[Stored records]
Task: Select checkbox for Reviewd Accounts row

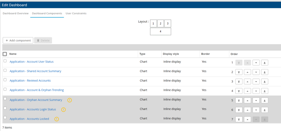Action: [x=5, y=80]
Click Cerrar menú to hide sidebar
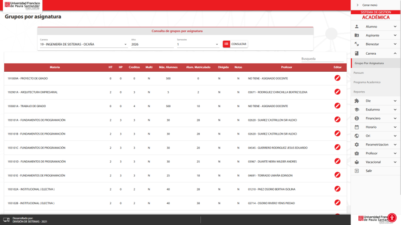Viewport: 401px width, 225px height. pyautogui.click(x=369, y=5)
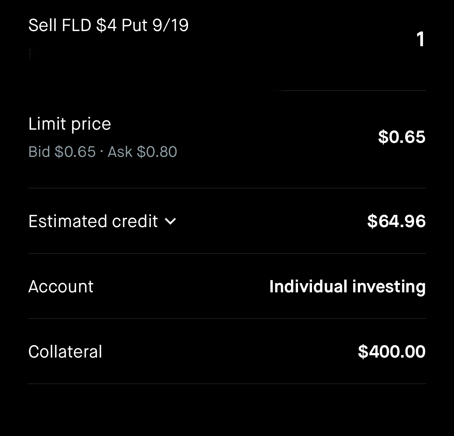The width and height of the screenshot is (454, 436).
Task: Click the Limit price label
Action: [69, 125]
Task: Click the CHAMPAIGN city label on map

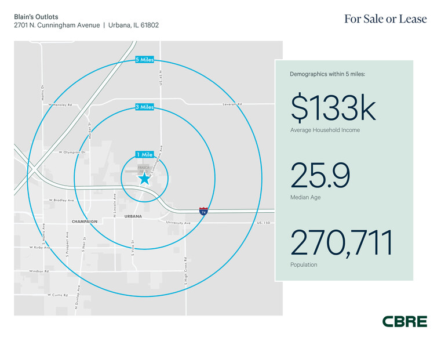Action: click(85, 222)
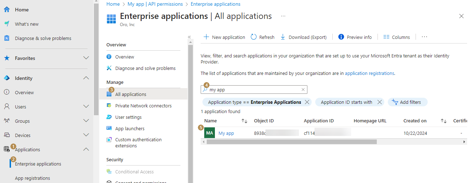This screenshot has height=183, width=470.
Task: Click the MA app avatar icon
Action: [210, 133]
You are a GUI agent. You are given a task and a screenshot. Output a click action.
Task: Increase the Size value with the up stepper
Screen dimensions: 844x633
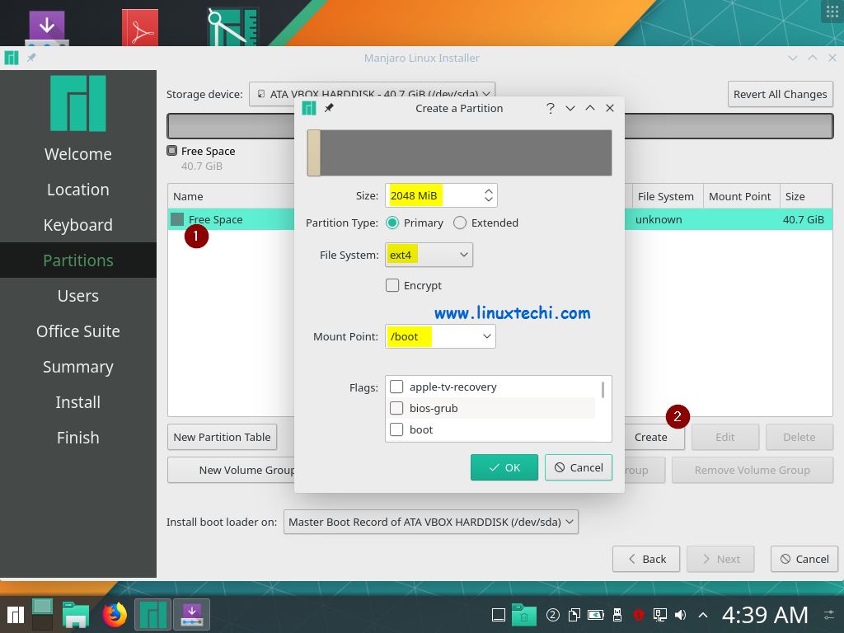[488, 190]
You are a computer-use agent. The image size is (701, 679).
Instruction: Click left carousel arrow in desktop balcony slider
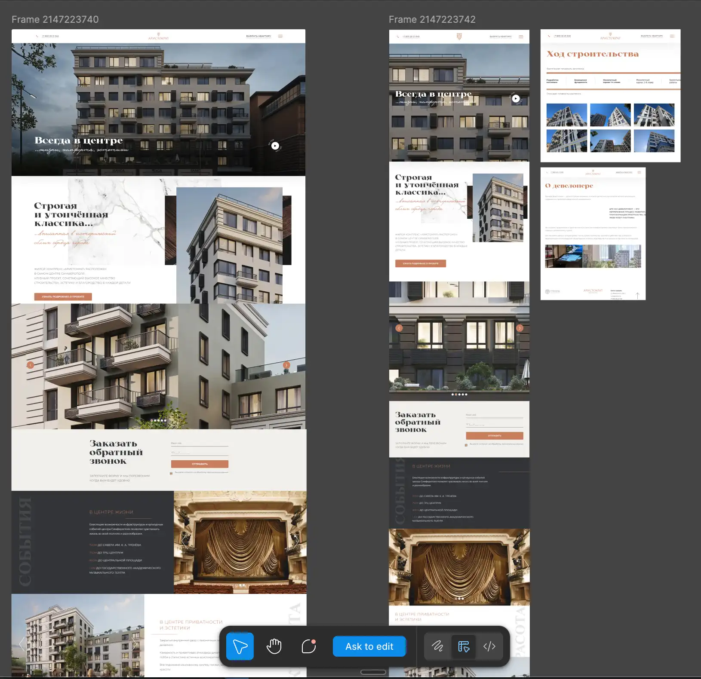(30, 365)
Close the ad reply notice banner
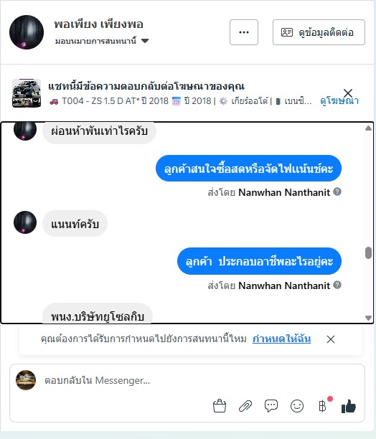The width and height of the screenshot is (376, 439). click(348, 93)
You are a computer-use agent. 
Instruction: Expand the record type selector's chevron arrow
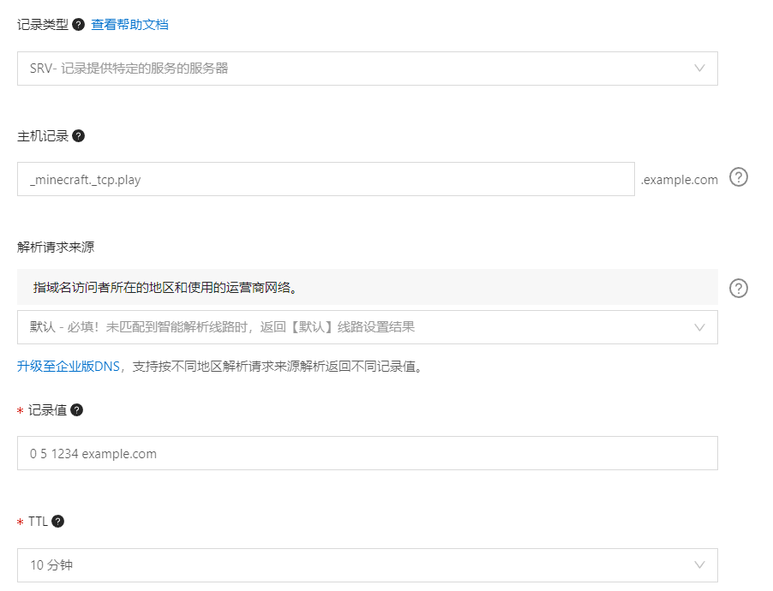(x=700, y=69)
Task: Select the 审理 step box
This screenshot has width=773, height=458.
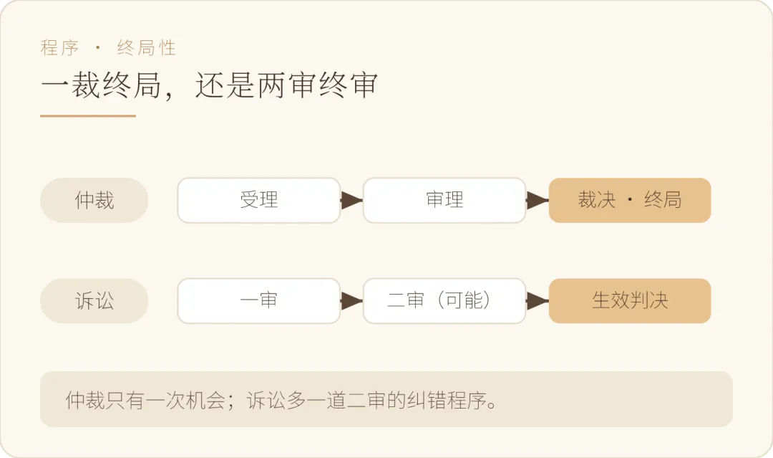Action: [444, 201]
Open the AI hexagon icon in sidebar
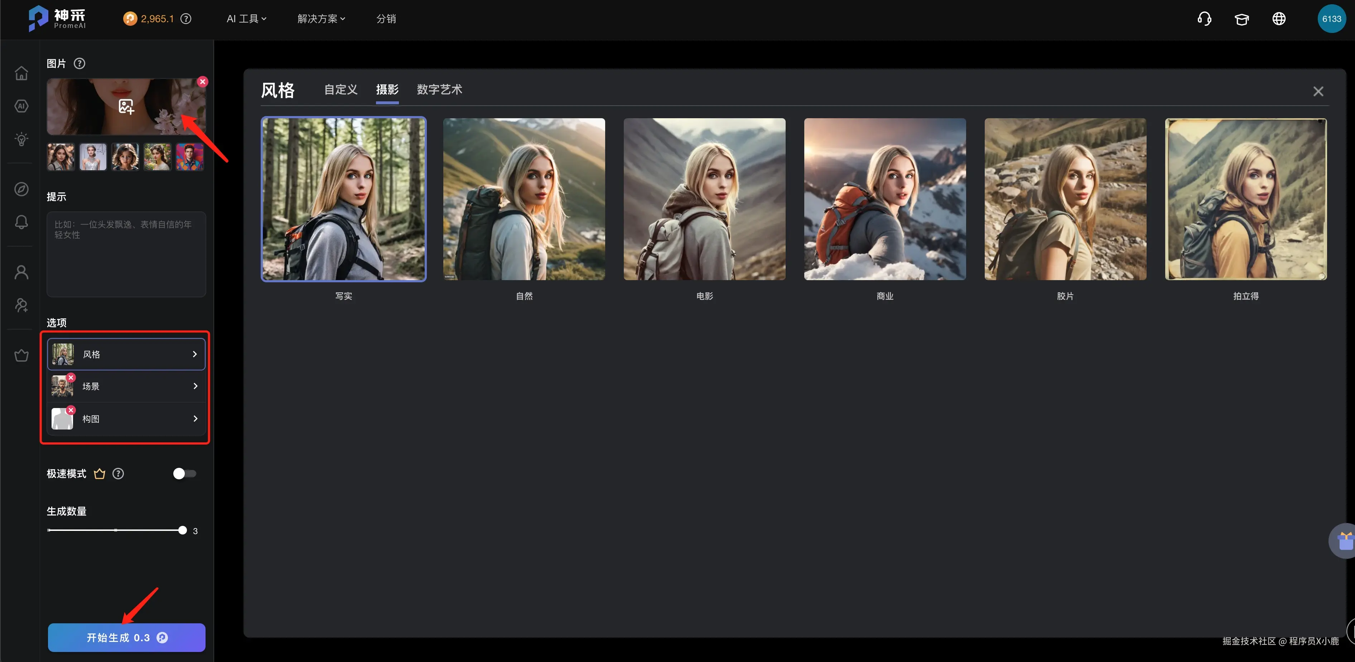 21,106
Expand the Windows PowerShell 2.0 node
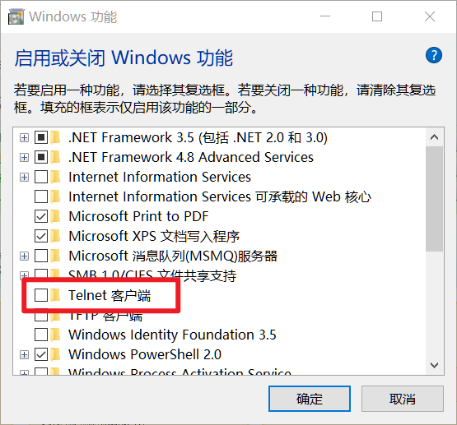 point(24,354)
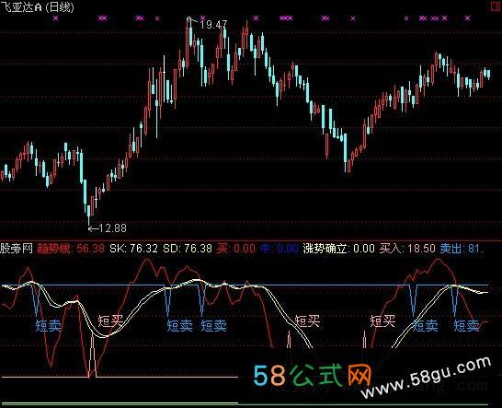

◆ EXERCISE DETAILS
Report the number of lines in the entries that hold the word "agent". Nothing else is wanted.

◆ RESPONSE BELOW
3